[Opening Data listing section]
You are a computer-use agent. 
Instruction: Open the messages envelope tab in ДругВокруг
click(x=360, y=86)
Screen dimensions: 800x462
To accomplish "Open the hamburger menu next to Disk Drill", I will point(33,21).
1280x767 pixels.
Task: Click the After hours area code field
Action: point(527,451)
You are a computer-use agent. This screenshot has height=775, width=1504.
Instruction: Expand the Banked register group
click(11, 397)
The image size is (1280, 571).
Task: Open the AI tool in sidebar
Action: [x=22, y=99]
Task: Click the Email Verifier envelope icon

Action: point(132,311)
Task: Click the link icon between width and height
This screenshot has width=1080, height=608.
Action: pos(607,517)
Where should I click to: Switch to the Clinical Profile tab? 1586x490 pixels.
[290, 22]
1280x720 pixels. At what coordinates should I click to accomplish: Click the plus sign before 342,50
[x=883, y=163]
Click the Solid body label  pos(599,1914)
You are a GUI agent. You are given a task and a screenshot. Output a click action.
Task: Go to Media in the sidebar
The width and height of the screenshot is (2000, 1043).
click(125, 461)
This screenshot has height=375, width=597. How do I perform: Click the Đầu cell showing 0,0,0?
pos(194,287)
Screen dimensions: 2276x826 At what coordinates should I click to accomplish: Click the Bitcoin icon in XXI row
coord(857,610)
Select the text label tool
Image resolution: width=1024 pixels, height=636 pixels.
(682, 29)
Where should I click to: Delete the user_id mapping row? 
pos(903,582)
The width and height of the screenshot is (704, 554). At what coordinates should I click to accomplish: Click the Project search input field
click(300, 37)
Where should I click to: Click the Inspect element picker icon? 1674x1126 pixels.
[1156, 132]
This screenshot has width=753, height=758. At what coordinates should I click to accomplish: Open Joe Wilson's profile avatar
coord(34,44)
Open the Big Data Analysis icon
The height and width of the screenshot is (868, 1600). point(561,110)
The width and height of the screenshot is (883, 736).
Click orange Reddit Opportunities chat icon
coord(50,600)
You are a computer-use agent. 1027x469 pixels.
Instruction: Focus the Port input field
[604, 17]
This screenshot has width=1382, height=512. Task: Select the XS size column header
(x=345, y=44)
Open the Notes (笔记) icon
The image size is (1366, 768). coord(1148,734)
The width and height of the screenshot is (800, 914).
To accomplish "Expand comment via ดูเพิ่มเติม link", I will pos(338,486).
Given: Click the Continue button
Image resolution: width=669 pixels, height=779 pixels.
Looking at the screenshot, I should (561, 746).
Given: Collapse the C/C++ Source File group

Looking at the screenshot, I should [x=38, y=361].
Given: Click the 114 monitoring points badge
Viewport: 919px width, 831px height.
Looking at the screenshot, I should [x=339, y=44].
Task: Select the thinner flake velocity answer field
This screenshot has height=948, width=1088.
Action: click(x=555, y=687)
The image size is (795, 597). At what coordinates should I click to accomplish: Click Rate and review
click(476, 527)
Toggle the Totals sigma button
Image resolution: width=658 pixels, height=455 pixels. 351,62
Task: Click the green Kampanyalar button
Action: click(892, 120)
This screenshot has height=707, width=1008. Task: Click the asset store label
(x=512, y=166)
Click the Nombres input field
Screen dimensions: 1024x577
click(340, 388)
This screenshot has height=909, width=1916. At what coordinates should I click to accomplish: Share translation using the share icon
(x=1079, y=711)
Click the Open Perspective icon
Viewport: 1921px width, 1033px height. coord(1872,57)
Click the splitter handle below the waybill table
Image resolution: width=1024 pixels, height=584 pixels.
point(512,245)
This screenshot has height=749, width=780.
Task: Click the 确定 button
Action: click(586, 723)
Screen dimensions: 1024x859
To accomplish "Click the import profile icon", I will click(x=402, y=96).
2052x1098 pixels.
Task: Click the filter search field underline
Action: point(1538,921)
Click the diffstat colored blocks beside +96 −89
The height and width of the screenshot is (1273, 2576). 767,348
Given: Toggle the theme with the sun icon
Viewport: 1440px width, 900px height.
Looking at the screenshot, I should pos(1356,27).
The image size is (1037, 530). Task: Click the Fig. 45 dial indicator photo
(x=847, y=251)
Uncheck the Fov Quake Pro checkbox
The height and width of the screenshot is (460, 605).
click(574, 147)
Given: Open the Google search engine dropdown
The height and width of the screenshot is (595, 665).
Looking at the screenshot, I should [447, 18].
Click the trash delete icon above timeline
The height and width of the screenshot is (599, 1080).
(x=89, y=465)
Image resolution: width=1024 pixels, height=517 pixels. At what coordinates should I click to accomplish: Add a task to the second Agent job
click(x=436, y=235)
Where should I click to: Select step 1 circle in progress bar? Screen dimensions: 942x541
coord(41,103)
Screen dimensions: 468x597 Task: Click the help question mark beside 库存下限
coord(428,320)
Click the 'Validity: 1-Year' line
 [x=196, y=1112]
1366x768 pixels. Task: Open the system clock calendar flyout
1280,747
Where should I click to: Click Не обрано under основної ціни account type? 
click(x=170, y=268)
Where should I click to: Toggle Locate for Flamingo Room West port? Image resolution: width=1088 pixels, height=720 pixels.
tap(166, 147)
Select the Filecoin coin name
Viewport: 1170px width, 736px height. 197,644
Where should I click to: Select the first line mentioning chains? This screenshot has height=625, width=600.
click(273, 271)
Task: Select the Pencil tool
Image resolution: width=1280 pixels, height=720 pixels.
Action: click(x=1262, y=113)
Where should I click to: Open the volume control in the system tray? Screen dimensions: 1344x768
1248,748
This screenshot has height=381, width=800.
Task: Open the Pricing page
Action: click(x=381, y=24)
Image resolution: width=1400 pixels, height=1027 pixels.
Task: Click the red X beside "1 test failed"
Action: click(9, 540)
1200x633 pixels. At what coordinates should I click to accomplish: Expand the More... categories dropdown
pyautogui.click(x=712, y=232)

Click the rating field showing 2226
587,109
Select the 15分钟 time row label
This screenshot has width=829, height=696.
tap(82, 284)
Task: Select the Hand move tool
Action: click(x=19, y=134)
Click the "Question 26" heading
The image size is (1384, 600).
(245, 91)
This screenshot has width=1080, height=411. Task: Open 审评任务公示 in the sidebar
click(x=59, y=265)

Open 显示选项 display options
[Closing Data listing section]
Your assignment :: The lines to copy run from the first line of the entries to the line containing "Screen dimensions: 800x462"; copy them exactly and output nothing else.

Written answer ::
You are a computer-use agent. 
Instruction: Open the messages envelope tab in ДругВокруг
click(x=360, y=86)
Screen dimensions: 800x462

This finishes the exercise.